Why do you want to do something this strange? May be you're just looking for a singleton instead (like the TheRealObject in the above)?
I need several C++ classes to have a static method "register", however the implementation of register varies between those classes.
It should be static because my idea is to "register" all those classes with Lua (only once of course).
Obviously I can't declare an interface with a static pure virtual function. What do you guys suggest me to do ? Simplicity is welcome, but I think some kind of template could work.
Example of what I would like to achieve
class registerInterface
{
public:
static virtual void register() = 0; //obviously illegal
};
class someClass: public registerInterface
{
static virtual void register()
{
//I register myself with Lua
}
}
class someOtherClass: public registerInterface
{
static virtual void register()
{
//I register myself with Lua in a different way
}
}
int main()
{
someClass::register();
someOtherClass::register();
return 0;
}
Based on how you've described the problem, it's unclear to me why you even need the 'virtual static method' on the classes. This should be perfectly legal.
class SomeClass {
static void register(void) {
...
}
}
class SomeOtherClass {
static void register(void) {
...
}
}
int main(int argc, char* argv[]) {
SomeClass::register();
SomeOtherClass::register();
return 0;
}
Drop the RegisterInterface, I don't think you need it.
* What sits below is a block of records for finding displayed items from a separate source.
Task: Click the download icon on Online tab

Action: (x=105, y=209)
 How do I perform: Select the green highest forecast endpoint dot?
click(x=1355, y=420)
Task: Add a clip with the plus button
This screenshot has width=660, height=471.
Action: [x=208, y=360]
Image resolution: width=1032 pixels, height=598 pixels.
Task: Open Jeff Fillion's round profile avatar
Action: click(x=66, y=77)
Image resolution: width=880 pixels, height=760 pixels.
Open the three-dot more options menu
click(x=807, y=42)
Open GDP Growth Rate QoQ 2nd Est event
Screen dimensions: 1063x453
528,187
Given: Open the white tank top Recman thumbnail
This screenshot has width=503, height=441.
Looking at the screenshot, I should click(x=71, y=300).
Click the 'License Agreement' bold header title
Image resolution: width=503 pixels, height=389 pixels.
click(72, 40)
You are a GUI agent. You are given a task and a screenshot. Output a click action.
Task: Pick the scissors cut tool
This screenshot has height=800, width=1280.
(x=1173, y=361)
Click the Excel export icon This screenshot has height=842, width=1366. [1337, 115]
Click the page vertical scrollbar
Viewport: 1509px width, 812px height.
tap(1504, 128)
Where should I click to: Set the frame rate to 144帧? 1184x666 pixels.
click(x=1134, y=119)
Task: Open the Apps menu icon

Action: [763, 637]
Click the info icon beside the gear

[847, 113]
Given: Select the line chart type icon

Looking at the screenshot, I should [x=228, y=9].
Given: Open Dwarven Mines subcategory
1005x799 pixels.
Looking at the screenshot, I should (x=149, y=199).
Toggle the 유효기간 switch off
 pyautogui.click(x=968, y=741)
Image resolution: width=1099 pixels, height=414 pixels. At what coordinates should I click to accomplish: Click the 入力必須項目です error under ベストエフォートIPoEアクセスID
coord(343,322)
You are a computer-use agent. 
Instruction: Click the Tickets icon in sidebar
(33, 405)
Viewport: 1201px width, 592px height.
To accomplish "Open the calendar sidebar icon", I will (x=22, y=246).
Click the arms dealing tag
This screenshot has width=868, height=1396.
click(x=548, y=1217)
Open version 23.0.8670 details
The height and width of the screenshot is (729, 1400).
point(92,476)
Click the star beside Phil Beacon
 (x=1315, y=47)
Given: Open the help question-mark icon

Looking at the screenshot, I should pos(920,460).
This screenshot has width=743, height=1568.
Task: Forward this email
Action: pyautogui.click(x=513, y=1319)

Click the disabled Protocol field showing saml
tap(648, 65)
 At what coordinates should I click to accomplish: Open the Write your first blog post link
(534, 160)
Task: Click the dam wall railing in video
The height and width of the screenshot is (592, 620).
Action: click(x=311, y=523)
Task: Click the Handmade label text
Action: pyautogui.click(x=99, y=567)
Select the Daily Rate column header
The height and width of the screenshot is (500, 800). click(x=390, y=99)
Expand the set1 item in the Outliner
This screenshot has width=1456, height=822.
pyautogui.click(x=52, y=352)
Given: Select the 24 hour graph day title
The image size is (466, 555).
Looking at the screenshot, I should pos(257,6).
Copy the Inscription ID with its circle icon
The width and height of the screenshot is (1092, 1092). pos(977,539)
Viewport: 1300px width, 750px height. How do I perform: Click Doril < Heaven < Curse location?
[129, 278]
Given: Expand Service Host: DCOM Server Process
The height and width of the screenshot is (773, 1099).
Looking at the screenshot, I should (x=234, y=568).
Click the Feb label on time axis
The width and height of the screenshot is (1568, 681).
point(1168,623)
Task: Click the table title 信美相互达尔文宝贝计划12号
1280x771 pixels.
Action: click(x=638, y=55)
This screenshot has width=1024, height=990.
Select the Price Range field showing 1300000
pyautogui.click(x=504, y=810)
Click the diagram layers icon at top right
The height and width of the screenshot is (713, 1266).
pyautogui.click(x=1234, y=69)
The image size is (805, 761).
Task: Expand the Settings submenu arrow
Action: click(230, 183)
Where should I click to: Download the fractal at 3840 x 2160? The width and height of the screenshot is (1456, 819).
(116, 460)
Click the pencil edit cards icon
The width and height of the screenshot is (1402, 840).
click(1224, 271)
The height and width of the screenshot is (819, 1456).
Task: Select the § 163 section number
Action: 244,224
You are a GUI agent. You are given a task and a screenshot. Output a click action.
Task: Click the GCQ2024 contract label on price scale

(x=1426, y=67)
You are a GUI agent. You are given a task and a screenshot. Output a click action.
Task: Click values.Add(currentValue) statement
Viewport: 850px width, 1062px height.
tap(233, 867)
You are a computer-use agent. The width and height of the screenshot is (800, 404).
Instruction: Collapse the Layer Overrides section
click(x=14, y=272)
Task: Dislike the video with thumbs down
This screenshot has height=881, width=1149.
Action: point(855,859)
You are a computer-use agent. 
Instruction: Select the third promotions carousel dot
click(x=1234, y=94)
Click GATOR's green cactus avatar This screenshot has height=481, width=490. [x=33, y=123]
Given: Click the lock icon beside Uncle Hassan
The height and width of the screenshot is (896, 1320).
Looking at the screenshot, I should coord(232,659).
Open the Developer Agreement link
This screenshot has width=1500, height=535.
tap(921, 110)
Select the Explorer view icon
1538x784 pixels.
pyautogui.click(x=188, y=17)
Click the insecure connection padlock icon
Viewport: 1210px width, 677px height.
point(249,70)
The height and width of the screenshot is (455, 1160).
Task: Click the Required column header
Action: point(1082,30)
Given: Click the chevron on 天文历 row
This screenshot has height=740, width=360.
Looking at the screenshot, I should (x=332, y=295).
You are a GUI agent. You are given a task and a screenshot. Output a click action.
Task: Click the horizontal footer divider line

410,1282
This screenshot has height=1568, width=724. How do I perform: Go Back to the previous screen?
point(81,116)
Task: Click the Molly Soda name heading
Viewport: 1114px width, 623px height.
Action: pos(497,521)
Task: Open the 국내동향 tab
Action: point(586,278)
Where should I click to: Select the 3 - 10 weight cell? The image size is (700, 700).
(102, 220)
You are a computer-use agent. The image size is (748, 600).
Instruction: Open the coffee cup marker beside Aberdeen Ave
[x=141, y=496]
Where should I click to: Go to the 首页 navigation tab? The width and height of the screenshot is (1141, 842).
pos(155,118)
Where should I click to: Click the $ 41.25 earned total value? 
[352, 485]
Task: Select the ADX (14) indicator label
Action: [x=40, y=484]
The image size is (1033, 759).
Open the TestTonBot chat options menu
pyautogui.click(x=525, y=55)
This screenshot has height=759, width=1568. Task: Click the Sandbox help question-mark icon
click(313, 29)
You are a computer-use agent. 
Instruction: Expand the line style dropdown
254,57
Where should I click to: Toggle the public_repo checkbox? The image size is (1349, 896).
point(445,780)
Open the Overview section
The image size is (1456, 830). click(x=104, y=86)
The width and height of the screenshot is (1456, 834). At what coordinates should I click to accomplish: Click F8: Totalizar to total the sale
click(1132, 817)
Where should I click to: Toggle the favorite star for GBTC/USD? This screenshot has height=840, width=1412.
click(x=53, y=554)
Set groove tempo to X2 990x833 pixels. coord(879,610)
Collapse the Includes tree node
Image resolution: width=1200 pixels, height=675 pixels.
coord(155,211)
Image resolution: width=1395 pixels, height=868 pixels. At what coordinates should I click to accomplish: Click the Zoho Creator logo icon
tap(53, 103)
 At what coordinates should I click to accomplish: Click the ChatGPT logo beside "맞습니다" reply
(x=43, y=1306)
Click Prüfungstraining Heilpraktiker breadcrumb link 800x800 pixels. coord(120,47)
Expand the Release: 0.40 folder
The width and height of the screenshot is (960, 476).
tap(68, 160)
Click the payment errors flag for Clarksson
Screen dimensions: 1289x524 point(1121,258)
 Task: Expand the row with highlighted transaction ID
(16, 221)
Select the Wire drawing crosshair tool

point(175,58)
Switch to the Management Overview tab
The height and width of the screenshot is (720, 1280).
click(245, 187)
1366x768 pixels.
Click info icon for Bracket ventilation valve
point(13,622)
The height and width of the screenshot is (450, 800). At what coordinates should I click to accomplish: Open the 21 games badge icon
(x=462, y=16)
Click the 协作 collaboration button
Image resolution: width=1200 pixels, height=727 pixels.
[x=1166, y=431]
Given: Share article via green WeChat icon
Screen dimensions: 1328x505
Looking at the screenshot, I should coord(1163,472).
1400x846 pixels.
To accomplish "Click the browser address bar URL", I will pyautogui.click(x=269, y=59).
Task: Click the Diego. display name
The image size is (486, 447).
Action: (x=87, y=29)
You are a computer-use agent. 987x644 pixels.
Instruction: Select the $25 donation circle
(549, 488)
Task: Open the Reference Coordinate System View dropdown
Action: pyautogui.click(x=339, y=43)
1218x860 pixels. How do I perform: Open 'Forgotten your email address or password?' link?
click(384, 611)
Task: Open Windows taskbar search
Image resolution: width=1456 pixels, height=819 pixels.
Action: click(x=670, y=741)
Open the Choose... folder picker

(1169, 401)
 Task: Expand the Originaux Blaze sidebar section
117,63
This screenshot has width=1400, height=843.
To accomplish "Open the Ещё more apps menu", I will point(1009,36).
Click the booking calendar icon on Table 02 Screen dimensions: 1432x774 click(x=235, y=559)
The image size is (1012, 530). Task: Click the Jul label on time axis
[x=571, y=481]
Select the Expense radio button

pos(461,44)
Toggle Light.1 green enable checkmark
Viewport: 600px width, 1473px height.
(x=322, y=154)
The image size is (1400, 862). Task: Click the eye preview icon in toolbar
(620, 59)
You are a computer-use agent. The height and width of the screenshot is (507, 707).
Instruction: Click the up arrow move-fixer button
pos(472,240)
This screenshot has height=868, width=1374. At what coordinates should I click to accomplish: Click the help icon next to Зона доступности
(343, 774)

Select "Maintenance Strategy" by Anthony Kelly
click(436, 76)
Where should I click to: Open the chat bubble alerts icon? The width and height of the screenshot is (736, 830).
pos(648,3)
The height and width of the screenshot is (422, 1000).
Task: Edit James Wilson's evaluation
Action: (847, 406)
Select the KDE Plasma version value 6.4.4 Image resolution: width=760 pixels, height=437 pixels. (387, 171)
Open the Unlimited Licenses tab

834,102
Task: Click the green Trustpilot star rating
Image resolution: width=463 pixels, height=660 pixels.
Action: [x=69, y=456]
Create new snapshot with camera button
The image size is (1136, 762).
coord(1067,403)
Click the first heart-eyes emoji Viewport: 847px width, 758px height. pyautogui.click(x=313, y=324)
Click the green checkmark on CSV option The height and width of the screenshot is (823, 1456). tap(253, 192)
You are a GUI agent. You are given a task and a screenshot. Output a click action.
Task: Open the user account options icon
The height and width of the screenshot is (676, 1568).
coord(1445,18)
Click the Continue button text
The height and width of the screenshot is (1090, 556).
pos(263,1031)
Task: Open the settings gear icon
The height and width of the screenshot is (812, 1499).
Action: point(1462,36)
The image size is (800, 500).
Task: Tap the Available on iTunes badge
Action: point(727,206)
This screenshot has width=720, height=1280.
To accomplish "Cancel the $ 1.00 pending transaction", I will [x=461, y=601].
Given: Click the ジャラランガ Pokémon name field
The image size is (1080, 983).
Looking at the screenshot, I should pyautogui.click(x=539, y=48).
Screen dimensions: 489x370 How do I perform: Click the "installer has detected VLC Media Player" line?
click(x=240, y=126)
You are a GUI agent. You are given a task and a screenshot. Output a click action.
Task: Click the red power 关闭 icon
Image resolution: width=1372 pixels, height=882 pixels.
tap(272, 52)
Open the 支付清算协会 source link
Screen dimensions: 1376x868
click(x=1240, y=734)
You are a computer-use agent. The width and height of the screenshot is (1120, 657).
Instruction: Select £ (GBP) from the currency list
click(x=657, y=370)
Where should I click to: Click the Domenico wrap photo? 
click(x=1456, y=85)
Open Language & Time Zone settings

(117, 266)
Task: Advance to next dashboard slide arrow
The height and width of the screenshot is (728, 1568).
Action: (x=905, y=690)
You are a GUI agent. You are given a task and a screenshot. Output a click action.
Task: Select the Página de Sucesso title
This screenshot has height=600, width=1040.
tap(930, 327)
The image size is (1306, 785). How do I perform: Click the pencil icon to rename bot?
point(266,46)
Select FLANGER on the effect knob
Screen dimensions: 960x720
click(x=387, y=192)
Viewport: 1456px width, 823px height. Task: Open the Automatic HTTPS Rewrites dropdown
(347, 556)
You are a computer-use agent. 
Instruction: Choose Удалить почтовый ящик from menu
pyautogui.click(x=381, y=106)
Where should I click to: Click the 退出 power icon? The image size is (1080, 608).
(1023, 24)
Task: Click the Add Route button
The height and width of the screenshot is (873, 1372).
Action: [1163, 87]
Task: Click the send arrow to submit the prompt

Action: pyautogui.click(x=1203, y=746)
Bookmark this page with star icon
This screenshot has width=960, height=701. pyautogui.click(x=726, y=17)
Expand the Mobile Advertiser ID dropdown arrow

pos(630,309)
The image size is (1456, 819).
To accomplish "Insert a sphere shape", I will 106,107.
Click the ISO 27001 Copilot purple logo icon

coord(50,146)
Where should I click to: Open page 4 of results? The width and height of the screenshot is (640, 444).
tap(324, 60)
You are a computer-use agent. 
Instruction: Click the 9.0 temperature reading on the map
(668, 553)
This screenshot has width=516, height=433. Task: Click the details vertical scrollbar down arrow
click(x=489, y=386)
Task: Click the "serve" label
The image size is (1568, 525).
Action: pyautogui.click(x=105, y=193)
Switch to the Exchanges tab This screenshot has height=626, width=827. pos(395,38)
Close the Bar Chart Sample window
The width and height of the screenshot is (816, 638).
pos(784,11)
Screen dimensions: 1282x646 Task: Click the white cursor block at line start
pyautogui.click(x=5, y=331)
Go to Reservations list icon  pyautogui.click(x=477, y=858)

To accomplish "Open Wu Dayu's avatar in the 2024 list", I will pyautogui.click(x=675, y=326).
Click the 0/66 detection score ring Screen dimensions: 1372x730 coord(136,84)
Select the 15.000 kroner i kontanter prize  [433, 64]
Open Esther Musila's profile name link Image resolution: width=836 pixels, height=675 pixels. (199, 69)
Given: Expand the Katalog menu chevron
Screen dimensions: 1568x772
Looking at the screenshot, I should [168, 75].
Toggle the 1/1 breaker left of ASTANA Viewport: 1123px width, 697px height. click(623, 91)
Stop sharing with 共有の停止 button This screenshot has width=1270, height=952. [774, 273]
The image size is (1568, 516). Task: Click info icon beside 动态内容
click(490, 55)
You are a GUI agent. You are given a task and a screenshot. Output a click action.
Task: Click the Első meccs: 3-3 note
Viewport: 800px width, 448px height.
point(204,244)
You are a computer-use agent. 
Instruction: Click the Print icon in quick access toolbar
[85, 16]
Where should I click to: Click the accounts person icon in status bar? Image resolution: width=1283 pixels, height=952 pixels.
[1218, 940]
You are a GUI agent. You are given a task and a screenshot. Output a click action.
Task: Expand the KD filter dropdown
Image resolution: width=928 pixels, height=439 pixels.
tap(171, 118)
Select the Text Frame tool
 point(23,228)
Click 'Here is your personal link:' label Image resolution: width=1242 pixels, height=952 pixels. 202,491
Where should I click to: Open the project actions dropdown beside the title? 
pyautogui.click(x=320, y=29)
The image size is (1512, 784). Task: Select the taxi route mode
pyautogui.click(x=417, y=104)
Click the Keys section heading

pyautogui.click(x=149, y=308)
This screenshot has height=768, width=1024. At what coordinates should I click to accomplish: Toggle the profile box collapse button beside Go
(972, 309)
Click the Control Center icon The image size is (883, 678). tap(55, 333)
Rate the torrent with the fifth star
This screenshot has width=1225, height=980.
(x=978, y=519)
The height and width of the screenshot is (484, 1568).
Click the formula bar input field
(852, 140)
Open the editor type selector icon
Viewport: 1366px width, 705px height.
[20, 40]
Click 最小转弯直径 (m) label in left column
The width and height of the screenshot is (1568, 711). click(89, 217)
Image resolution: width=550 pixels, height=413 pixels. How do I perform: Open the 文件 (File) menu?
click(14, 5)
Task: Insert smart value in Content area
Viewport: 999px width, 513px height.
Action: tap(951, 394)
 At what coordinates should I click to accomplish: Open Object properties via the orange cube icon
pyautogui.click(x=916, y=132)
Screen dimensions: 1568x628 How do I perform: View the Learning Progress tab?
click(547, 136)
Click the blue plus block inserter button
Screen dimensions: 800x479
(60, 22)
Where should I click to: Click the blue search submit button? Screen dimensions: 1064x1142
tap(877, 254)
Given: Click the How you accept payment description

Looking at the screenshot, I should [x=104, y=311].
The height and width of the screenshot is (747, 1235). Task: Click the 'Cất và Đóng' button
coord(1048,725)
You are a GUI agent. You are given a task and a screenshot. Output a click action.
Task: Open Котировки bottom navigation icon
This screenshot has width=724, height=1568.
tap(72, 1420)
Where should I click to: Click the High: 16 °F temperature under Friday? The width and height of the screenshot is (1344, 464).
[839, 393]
If it helps, you could take Hitesh's answer, and add:
struct luaRegisterManager {
template <typename T>
void registrate() {
T::registrate();
// do something else to record the fact that we've registered -
// perhaps "registrate" should be returning some object to help with that
}
};
Then:
int main() {
luaRegisterManager lrm;
lrm.registrate<someClass>();
lrm.registrate<someOtherClass>();
}
More generally, if you want to introduce any dynamic polymorphism in C++, then you need an object, not just a class. So again, perhaps the various register functions should be returning objects, with some common interface base class registeredClass, or classRegistrationInfo, or something along those lines.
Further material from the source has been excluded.